Huawei’s ‘Chip Queen’ Unveils Tau Law to Beat US Sanctions
After seven years working in the shadows, He Tingbo — Huawei’s renowned “chip queen” and president of its semiconductor business — has re-emerged with a bold new strategy to overcome US technology sanctions. At the IEEE International Symposium on Circuits and Systems (ISCAS) in Shanghai in May 2026, she unveiled the Tau (τ) Scaling Law, a semiconductor development framework that proposes replacing Moore’s Law’s geometric scaling with time-based scaling, aiming to achieve transistor densities equivalent to 1.4nm processes by 2031 — all without the extreme ultraviolet (EUV) lithography machines that US sanctions have placed out of reach.
The Inspiration: An Ancient Solution to a Modern Problem
He Tingbo’s breakthrough did not come from a laboratory experiment or a supercomputer simulation. It came from a 2,200-year-old irrigation system in China’s Sichuan province. According to the South China Morning Post, He recalled a period of deep frustration after US sanctions hit Huawei in 2019, when she felt there was “no way out.” She later drew inspiration from Dujiangyan, an ancient irrigation system built without electricity or modern machinery that still functions today by working with natural forces rather than against them. She began to view sanctions not simply as restrictions, but as engineering constraints to be solved.
What Is the Tau Scaling Law?
The Tau Scaling Law, formally presented at ISCAS 2026, proposes a fundamental shift in how the semiconductor industry measures progress. For over five decades, Moore’s Law — the observation that transistor density doubles roughly every two years — has guided chip development through geometric scaling: shrinking transistors to pack more onto a chip. The Tau framework instead focuses on reducing signal propagation time (τ) across devices, circuits, chips, and entire computing systems.

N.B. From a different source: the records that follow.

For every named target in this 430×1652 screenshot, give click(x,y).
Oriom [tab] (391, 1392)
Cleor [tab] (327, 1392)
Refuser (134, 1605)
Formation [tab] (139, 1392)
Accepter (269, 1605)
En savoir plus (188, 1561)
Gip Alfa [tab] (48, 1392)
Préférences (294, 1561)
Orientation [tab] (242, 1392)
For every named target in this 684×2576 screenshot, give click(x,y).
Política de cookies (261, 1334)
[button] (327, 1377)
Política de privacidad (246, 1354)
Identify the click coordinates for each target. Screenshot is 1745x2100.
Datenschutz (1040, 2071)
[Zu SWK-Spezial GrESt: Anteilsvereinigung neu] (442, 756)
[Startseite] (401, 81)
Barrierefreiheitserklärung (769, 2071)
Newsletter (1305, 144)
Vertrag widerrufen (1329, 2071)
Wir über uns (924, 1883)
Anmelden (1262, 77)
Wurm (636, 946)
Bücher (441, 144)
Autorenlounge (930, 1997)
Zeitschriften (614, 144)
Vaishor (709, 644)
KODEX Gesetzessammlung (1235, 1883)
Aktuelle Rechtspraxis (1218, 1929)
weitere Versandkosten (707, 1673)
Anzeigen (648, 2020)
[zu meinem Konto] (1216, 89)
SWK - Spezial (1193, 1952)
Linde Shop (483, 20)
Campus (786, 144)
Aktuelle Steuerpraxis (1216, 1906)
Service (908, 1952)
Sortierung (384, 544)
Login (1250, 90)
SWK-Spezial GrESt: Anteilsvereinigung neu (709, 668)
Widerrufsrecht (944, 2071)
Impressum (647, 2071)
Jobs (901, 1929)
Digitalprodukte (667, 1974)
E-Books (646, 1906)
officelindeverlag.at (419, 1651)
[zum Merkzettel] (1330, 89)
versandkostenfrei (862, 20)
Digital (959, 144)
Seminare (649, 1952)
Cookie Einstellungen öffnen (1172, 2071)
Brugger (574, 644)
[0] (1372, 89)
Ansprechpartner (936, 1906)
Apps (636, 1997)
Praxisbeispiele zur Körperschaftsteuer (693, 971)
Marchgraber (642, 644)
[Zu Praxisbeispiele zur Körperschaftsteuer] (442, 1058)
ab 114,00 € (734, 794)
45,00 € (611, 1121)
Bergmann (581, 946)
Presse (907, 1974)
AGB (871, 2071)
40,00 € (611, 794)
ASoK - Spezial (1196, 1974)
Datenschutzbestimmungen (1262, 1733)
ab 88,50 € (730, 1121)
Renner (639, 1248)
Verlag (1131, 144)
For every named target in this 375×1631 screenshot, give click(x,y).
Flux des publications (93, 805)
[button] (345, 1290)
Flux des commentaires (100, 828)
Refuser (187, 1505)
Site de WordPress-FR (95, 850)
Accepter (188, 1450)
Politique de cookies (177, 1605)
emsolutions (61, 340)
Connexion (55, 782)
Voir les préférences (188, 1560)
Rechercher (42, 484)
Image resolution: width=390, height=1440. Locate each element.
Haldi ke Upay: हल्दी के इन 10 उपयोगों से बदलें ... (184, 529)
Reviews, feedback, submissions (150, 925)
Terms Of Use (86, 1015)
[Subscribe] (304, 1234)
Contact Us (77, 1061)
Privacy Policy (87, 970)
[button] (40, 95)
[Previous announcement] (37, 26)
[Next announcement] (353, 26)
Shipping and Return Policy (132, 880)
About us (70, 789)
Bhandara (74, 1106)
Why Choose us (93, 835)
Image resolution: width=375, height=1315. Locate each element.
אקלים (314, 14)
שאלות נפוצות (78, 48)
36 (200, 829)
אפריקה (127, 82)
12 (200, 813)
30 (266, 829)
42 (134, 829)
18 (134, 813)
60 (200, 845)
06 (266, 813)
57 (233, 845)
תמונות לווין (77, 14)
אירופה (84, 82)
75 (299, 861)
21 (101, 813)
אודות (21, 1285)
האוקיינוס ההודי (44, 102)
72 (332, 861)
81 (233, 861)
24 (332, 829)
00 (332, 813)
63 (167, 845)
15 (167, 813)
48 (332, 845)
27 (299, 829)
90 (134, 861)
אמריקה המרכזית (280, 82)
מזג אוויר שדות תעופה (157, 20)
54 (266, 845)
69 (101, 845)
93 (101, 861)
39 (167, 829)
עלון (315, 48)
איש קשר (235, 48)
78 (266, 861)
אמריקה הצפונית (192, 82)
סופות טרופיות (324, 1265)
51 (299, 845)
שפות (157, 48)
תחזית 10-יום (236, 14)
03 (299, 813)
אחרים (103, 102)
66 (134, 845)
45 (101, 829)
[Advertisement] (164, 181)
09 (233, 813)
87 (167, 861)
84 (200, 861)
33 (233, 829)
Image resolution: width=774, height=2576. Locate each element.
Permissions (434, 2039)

As Huawei’s official announcement explains, the approach operates across four levels simultaneously: at the device level, by minimizing resistance and parasitic capacitance; at the circuit level, through a novel LogicFolding architecture that reorganizes layouts to shorten critical-path wiring; at the chip level, through full-stack coordinated design of software, architecture, and silicon; and at the system level, through a new interconnect protocol called UnifiedBus for unified memory addressing.
Six Years of Quiet Progress
He Tingbo was candid about the timeline. “I used to think it might take us 10 years, but six years we are here,” she said, as reported by TechWire Asia. Over that period, Huawei has designed and mass-produced 381 chips using the Tau principle, spanning smartphones, AI computing, and other applications. The company’s Kirin chips, scheduled to launch in Fall 2026, will be the first to adopt the LogicFolding architecture. He also hinted at a major upcoming milestone: “Before winter 2026, we will bring the surprise… a big leap ahead.”
Market reaction was swift and positive. Shares of Semiconductor Manufacturing International Corporation (SMIC), China’s largest chipmaker, rose 7.6% on the day of the announcement, signaling investor confidence in the framework’s potential.
Innovation or Hype?
The global semiconductor community remains divided on whether the Tau Scaling Law represents a genuine breakthrough or a rebranding of established circuit-level optimization techniques. Huawei did not publish independent performance data to support its projections, and no third party has audited the 381-chip production claim. The company’s use of “density equivalence” to describe its 1.4nm target — rather than claiming true manufacturing at that node — has also drawn scrutiny.
However, as TrendForce noted, the announcement marks the first time a China-proposed semiconductor principle has been put forward as a framework intended to guide the evolution of both semiconductors and electronic systems. The multi-level co-optimization approach, spanning device to system, is comprehensive in scope.
Geopolitical Implications
The timing and framing of the announcement carry significant geopolitical weight. Since 2019, the US has progressively tightened export controls on semiconductor technology, blocking Huawei’s access to EUV lithography machines from ASML, EDA software, and high-bandwidth memory. The MATCH Act under discussion in Washington would tighten controls further.
He Tingbo’s presentation at an IEEE symposium — delivered in the language of academic contribution rather than political confrontation — shifts the conversation from what Huawei cannot buy to what it can still build. As SCMP’s analysis noted, the framework provides a narrative of technological self-reliance that supports Chinese government policy while engaging with the global scientific community on its own terms.
What’s Next
The real-world test will come in Fall 2026, when Kirin chips incorporating the LogicFolding architecture reach the market. The Ascend 950 series for AI computing is also planned for 2026, with Ascend 960 and 970 following in subsequent years, running parallel to releases from Nvidia and AMD. Chinese AI companies, including DeepSeek whose V4 model already runs on Huawei chips, are creating growing demand for domestic silicon alternatives.
Whether the Tau Scaling Law proves to be a genuine scientific breakthrough or strategic narrative-shaping, one thing is clear: Huawei has spent six years and produced 381 chips under this methodology, suggesting substance behind the announcement. The global semiconductor industry now watches to see if Huawei has indeed found a different door around the wall of US sanctions.